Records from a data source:
BEGIN
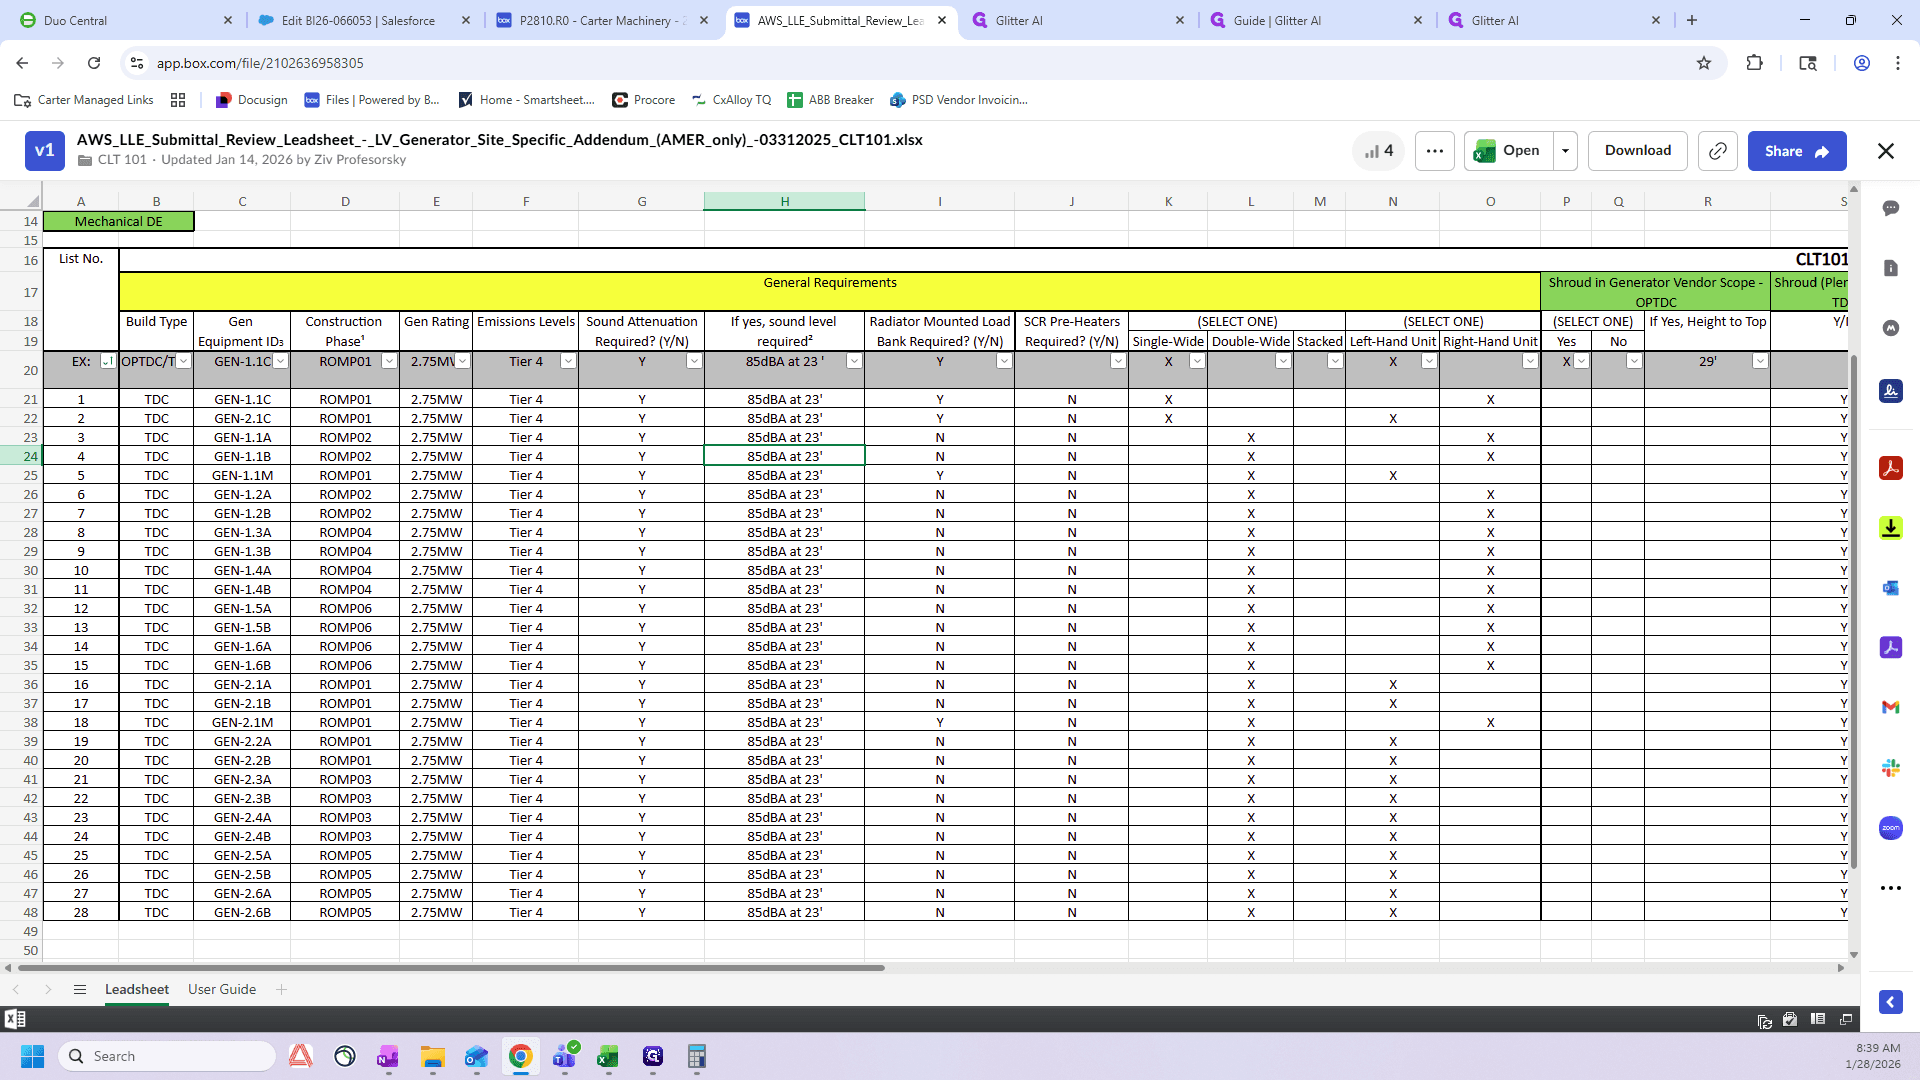
Task: Open the Build Type filter dropdown in row 20
Action: [184, 362]
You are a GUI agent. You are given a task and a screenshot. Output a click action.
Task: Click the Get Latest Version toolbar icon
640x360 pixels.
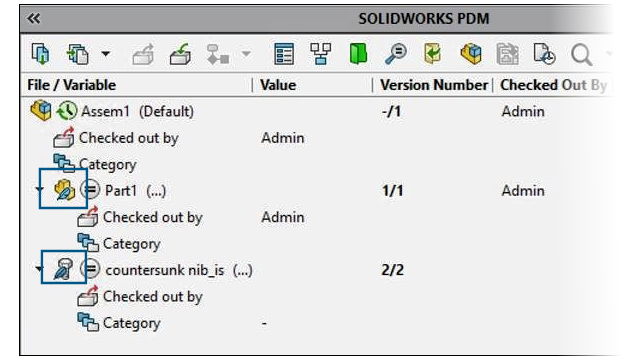[x=41, y=54]
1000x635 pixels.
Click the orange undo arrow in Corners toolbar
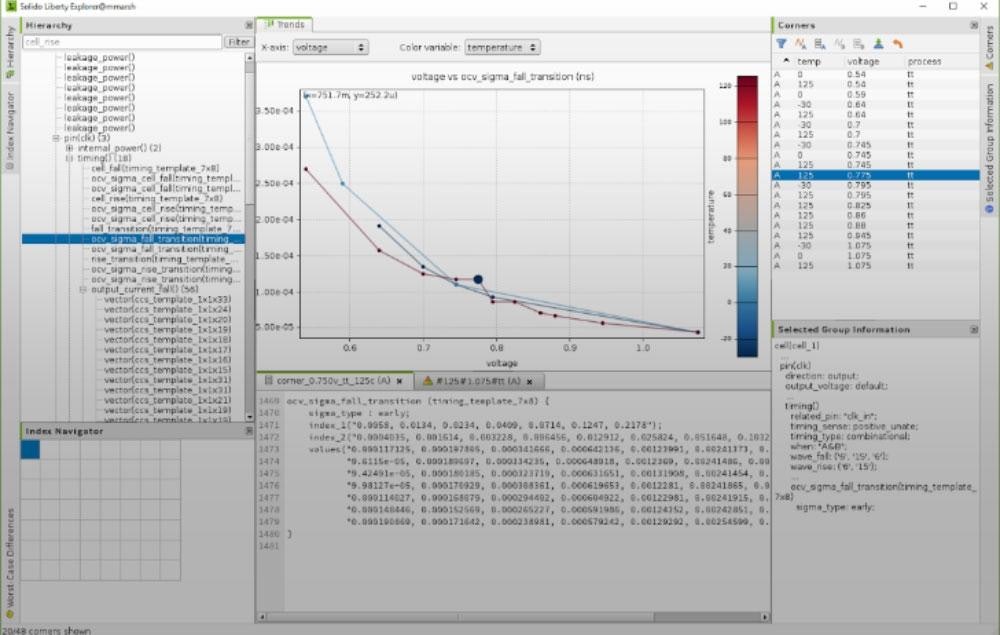[897, 44]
END
Excluding all pictures, output exactly the lines from the line containing "1000x635 pixels." through the last line of the entries above.

◆ Answer space
1000x635 pixels.
Click the orange undo arrow in Corners toolbar
[897, 44]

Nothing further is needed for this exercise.